L'objet de Technibra, tel qu'il ressort de l'annexe au Moniteur belge du 10 novembre 1984, est de promouvoir l'industrie des équipements chaudronnés et mécaniques et plus particulièrement l'industrie de fabrication de matériel brassicole, en prenant des participations dans des entreprises de ces secteurs, en leur accordant des moyens financiers et en leur prêtant son assistance dans les domaine technique, commercial, financier et de gestion.
Le capital de Technibra était fixé à 125 millions de francs belges, dont la moitié a été libérée par la région wallonne, aujourd'hui seule actionnaire.
En 1984, Technibra est intervenue sous forme d'une prise de participation de 50 millions de francs belges dans une entreprise de fabrication de matériel brassicole sise à Tournai, ainsi que le révèlent les comptes du fabricant pour l'exercice visé.
La constitution de Technibra SA n'a pas été notifiée à la Commission conformément à l'article 93 paragraphe 3 du traité CEE, non plus que son intervention en faveur de l'entreprise tournaisienne.
Ayant appris la constitution de Technibra, la Commission l'a considérée comme analogue à l'institution d'un régime d'aides sectorielles et a demandé, par télex du 30 septembre 1985, des précisions au gouvernement belge.
Le gouvernement belge a répondu par télex du 21 novembre 1985, en confirmant la constitution de Technibra SA par les autorités régionales belges et la participation de 50 millions de francs belges prise par Technibra SA dans l'entreprise tournaisienne; à cette occasion, il a précisé que Technibra n'avait encore procédé à aucune autre intervention.
Le 29 janvier 1986, la Commission a décidé d'engager la procédure de l'article 93 paragraphe 2 du traité CEE à l'égard de la constitution de Technibra SA et de son intervention en faveur de l'entreprise tournaisienne.
La Commission a estimé en effet que la constitution de Technibra équivalait à l'instauration d'un régime d'aides sectorielles et l'apport de capitaux à l'entreprise tournaisienne à une aide au sens de l'article 92 paragraphe 1 du traité CEE.
Ni le régime d'aides visé, ni sa première application ne paraissent répondre aux conditions requises pour l'application d'une des dérogations prévues aux paragraphes 2 et 3 de l'article 92 du traité CEE.
Par lettre en date du 7 février 1986, la Commission a mis le gouvernement belge en demeure de présenter ses observations. II
Dans sa lettre du 30 mai 1986, le gouvernement belge répondait que Technibra SA avait recherché des investisseurs privés susceptibles de reprendre l'entreprise tournaisienne en tout ou en partie. Technibra avait également examiné la possibilité d'introduire, avec de nouveaux partenaires industriels, des activités complémentaires dans l'entreprise. Dans l'optique du gouvernement belge, les activités de Technibra ne pouvaient être assimilées à une aide incompatible avec les dispositions de l'article 92 du traité CEE.

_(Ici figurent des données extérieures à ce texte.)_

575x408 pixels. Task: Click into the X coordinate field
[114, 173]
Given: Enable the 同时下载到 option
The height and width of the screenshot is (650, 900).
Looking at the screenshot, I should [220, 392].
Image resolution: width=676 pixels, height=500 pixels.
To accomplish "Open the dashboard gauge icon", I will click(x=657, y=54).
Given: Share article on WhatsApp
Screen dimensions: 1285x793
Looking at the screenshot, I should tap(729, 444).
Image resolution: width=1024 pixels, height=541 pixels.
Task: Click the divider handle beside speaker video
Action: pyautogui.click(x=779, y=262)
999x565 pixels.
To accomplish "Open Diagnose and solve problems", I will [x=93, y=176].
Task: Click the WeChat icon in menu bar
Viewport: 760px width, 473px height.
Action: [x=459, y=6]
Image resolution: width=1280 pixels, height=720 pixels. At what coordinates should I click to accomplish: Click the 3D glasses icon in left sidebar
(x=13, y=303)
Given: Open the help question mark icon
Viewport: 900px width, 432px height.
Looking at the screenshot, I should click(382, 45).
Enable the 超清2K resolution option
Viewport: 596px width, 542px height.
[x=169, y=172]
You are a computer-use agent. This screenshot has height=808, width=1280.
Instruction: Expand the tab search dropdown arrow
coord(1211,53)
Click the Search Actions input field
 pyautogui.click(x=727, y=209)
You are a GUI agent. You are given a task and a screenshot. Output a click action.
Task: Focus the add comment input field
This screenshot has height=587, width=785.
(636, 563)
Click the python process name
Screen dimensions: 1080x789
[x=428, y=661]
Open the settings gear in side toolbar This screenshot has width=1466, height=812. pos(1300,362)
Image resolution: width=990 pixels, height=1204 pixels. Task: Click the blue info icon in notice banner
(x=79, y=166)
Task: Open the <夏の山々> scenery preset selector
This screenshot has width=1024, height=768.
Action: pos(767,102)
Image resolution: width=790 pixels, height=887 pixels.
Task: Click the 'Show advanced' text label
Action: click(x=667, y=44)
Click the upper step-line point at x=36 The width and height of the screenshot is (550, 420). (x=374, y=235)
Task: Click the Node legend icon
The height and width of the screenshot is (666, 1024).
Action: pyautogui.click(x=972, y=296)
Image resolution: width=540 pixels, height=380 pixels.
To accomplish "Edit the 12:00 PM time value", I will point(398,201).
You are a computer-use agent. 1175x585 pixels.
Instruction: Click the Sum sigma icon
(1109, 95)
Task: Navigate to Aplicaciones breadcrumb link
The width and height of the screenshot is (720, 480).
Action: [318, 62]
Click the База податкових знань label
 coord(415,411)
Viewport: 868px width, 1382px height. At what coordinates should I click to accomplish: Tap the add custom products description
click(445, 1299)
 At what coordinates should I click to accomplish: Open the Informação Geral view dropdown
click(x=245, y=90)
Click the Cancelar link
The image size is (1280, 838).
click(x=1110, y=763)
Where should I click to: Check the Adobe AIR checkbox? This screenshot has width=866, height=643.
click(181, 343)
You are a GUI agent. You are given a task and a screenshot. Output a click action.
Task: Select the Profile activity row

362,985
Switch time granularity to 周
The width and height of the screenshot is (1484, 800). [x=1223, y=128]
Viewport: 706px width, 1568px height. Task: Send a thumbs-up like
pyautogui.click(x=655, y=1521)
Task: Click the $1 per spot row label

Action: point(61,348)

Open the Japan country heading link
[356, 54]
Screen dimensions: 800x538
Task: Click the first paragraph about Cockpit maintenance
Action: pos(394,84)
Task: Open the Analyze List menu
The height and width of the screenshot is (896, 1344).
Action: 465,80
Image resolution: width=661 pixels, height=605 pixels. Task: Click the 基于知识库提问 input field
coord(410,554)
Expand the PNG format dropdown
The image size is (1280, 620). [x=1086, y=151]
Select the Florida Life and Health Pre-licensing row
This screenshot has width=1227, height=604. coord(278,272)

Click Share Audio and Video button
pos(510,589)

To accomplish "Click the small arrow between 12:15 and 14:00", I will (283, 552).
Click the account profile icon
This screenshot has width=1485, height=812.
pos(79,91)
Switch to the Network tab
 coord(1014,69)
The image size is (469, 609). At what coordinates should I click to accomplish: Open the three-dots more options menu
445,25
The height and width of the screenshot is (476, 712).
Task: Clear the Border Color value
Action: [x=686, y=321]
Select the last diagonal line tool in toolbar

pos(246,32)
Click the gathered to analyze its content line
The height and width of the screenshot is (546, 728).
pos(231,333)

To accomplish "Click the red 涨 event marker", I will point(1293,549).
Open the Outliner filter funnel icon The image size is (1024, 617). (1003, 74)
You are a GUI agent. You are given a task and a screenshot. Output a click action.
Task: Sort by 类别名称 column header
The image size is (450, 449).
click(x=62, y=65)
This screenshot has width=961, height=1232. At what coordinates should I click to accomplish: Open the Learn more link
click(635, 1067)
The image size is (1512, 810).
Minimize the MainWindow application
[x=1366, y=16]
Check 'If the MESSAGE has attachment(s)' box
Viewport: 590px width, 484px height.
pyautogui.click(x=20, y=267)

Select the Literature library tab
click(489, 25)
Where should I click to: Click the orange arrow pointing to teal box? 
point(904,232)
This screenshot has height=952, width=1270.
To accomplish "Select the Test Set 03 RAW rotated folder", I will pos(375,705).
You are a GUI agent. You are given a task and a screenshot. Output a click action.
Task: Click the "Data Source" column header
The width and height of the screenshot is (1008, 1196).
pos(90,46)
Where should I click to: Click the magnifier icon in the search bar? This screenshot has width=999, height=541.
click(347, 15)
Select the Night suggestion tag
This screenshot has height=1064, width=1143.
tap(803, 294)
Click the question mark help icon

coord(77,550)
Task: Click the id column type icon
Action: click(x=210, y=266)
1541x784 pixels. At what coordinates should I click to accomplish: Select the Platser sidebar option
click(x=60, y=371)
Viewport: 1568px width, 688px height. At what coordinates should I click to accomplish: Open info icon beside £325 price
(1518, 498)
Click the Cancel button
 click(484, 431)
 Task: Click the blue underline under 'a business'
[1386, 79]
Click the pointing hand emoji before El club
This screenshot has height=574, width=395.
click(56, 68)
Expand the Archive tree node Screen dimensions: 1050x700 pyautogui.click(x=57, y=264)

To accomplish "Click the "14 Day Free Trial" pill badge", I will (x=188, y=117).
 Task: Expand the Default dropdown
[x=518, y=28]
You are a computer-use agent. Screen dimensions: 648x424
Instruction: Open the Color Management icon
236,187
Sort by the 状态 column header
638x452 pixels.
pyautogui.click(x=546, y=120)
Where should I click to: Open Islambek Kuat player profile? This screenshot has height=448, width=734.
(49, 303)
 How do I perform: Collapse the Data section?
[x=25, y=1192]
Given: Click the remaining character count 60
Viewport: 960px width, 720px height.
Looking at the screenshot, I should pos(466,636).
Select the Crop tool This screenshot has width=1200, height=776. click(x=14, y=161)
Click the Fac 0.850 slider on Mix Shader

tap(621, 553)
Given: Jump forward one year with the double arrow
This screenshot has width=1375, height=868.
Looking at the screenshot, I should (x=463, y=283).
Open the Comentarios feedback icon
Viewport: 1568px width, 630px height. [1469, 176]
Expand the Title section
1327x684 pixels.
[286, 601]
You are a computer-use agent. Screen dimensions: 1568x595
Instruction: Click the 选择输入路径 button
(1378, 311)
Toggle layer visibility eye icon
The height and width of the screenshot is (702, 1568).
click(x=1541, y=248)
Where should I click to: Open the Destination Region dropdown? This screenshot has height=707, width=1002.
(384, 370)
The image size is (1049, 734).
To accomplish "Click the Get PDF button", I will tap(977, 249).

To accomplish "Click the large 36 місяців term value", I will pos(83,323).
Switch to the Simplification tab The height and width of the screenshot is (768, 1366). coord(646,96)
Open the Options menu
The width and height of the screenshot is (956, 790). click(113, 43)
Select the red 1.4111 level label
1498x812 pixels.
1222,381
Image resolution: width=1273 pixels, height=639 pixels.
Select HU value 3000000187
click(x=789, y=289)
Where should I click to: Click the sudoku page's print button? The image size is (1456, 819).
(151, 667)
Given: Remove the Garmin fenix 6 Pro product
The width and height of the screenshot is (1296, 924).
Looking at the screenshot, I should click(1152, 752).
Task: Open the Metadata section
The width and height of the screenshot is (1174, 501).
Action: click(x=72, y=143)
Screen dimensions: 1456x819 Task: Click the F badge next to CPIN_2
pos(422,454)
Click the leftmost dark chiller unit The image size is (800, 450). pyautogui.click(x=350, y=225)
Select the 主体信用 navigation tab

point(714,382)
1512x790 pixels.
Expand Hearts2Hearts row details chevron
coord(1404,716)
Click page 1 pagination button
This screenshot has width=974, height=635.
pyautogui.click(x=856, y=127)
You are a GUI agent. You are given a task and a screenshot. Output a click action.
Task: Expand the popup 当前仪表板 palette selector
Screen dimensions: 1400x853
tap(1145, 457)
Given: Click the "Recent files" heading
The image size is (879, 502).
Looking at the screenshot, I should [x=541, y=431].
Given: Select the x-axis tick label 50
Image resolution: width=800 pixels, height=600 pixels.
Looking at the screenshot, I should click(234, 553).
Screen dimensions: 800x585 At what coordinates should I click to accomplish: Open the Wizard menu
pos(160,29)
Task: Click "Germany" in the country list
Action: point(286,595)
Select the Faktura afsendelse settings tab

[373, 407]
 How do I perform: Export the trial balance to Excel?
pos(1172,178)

Le gouvernement belge soulignait également que l'entreprise tournaisienne avait été déclarée en faillite le 6 janvier 1986 et devait être reprise par un acquéreur privé. Ce fait nouveau entraînerait soit la liquidation de Technibra SA, soit l'utilisation de sa structure juridique à d'autres fins. Le même argument était développé par la SRIW dans ses observations, présentées au titre de la procédure prévue à l'article 93 paragraphe 2, où elle évoquait également la possibilité que Technibra soit vendue.
Dans le cadre de la consultation des autres intéressés, les gouvernements de trois autres États membres et une fédération nationale d'industries ont présenté des observations.
III
La constitution d'une société de financement au moyen de fonds publics, dans le but de financer un secteur industriel et par là même la production de certains biens, est comparable à l'instauration d'un régime d'aides sectorielles.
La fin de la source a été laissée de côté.